Open kirawi opened 3 months ago
There is also the ICU segmenter, but it may be more than desired. It also lacks the ability to load non-contiguous text. https://docs.rs/icu_segmenter/latest/icu_segmenter/
We could also fork unicode-segmentation and add support for ropey directly
I was curious to see how difficult it would be to do, so I poked at the ICU word segmenter. It turned out to be mostly straight-forward to make it compile. Can be cleaned up and such, this was just a hack job. https://github.com/unicode-org/icu4x/compare/main...RossSmyth:icu4x:Ropey
I did not test anything but it does build.
With the above it should work something like (all untested):
use icu::segmenter::WordSegmenter;
use ropey::Rope;
let segmenter = WordSegmenter::new_auto();
let rope = Rope::from_str("Hello World");
let breakpoints: Vec<usize> =
segmenter.segment_str(rope.chars()).collect();
assert_eq!(&breakpoints, &[0, 5, 6, 11]);
let breakpoints: Vec<usize> =
segmenter.segment_str(rope.chars_at(6)).collect();
assert_eq!(&breakpoints, &[0, 5]);
I don't think we want to pull in icu because of how many dependencies it brings in.

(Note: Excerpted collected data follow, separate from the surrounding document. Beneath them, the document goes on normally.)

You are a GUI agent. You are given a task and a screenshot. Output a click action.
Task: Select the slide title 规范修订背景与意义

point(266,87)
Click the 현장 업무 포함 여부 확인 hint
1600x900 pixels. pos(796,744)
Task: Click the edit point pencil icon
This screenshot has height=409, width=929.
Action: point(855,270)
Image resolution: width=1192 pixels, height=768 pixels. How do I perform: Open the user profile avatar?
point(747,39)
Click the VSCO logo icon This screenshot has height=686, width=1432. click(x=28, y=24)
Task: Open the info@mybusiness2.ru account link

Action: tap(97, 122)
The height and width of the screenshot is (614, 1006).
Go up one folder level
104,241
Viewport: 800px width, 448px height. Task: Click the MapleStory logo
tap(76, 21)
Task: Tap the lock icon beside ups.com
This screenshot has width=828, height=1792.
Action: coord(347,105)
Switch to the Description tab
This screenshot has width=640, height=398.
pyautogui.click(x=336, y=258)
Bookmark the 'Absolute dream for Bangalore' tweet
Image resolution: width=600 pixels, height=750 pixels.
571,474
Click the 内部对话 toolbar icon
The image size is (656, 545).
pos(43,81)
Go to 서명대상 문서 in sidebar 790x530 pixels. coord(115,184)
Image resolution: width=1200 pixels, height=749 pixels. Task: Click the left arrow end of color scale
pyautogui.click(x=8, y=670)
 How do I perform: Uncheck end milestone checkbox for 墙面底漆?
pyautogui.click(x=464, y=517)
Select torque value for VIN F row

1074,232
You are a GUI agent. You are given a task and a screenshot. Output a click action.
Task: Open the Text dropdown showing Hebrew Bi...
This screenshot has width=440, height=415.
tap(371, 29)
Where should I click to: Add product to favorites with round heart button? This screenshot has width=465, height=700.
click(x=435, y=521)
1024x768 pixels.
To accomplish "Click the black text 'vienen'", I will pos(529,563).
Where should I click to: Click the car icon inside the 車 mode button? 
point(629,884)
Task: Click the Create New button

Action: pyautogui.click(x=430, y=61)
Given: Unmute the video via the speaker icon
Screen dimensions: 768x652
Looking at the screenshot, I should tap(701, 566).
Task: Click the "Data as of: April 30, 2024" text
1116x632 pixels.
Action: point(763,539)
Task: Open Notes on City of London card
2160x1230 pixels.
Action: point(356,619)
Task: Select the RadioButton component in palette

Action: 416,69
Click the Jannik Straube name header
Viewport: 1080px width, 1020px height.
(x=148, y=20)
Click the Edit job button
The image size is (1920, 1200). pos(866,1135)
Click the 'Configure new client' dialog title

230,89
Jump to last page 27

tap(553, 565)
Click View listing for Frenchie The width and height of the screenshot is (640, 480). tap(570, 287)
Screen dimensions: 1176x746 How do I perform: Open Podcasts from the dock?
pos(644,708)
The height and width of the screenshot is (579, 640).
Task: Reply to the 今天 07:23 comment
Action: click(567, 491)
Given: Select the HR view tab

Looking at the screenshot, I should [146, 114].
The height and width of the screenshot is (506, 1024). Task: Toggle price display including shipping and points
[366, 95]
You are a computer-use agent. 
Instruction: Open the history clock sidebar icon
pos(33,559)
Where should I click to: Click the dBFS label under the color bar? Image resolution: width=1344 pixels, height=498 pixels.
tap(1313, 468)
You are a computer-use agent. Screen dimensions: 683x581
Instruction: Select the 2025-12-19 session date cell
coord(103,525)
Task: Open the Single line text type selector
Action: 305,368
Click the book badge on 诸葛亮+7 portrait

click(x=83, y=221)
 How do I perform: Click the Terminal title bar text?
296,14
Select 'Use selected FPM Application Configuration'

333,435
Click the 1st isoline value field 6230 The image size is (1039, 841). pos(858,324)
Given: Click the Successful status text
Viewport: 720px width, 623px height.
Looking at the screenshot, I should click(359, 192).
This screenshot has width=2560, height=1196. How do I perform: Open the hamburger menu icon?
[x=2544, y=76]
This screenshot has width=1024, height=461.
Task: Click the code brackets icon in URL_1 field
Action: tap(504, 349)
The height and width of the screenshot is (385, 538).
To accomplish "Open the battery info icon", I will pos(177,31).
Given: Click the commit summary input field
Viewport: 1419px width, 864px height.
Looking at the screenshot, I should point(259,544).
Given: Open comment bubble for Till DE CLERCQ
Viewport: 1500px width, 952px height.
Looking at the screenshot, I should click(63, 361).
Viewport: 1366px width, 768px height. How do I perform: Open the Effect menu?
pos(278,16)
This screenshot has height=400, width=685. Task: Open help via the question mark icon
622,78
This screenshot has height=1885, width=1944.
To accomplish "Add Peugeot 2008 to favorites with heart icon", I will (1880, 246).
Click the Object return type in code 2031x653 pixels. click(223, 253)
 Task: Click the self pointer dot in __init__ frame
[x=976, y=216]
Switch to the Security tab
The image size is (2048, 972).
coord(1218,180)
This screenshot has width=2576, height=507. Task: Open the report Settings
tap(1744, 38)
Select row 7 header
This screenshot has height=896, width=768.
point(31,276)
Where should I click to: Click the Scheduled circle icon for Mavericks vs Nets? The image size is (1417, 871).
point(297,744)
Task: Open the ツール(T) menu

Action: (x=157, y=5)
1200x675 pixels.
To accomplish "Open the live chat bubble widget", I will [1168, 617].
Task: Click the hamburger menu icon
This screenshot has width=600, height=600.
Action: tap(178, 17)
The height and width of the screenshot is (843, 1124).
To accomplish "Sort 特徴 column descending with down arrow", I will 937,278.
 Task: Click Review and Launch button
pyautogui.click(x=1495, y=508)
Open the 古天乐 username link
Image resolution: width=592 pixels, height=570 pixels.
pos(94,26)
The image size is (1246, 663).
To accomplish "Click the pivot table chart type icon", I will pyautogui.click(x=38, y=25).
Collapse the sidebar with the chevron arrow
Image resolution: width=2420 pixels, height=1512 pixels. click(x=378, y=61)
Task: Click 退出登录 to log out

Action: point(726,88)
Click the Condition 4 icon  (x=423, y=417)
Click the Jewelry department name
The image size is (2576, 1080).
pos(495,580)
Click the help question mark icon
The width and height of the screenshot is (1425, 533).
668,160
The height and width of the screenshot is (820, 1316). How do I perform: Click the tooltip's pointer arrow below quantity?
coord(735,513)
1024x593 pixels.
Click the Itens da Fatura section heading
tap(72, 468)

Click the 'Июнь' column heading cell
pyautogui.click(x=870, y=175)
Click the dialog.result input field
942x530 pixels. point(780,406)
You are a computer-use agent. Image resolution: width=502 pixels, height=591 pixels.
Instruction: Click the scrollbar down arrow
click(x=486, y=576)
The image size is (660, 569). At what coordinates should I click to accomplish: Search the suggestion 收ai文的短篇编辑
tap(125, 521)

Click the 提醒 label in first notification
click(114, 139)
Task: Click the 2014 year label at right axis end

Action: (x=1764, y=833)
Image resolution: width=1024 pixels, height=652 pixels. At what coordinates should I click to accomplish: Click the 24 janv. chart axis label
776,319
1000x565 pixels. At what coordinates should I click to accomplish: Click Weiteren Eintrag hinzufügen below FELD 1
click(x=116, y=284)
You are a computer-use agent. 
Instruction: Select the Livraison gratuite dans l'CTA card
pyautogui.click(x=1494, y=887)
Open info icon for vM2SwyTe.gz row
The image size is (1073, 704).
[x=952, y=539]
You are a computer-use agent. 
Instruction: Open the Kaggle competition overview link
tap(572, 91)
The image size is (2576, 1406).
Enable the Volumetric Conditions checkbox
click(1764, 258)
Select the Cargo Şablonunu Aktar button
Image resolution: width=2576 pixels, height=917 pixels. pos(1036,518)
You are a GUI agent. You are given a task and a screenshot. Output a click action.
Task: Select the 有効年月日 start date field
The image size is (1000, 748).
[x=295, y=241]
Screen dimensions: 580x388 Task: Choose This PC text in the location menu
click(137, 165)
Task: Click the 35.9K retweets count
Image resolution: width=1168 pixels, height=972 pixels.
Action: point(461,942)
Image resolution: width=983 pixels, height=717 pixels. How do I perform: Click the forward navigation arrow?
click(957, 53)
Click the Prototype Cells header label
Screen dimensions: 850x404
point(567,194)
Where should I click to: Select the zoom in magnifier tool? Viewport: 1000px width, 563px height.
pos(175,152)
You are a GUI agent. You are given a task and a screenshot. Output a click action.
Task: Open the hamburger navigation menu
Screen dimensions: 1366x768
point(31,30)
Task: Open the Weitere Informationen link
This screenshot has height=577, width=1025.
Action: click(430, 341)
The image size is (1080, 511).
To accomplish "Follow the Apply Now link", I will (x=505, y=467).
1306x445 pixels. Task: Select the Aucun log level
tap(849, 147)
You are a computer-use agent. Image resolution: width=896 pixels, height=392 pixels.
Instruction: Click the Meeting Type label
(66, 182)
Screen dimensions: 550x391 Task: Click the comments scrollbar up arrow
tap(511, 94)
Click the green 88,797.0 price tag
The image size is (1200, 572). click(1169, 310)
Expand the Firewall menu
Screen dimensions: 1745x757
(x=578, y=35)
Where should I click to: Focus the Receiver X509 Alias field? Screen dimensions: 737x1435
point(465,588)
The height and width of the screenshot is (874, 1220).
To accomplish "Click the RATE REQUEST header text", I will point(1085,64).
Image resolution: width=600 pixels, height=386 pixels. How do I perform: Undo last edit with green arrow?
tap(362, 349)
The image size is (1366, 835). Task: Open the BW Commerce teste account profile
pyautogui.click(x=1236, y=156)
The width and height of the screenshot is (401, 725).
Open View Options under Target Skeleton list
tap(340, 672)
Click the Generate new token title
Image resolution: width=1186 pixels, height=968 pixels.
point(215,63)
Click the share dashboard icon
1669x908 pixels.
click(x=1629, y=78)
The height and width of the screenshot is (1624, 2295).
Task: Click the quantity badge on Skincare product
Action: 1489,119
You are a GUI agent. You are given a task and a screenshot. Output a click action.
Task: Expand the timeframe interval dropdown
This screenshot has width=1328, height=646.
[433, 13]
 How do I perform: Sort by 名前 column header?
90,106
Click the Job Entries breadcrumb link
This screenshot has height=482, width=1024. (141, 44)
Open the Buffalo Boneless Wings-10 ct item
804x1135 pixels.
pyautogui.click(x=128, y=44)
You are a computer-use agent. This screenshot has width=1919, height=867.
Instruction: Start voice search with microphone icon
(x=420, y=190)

@pascalkuthe @the-mikedavis I took a look at creating a fork, and it looks to be feasible to write a trait instead of just a string for segmentation. Do we care about making it generic, or would it be fine to just forego that idea in favor of switching from str
to RopeSlice
?
I think it would be good to have better support for other languages where the concept of sentence and word boundaries vary. Implementing word-based movements equivalent to the current ones would be helpful. For example, it is expected that in あいうアイウ, あいう and アイウ are treated as separate words. Implementing this would likely require implementing the word segmentation algorithm in Helix since
unicode-segmentation
does not offer a way to implement it on non-contiguous text.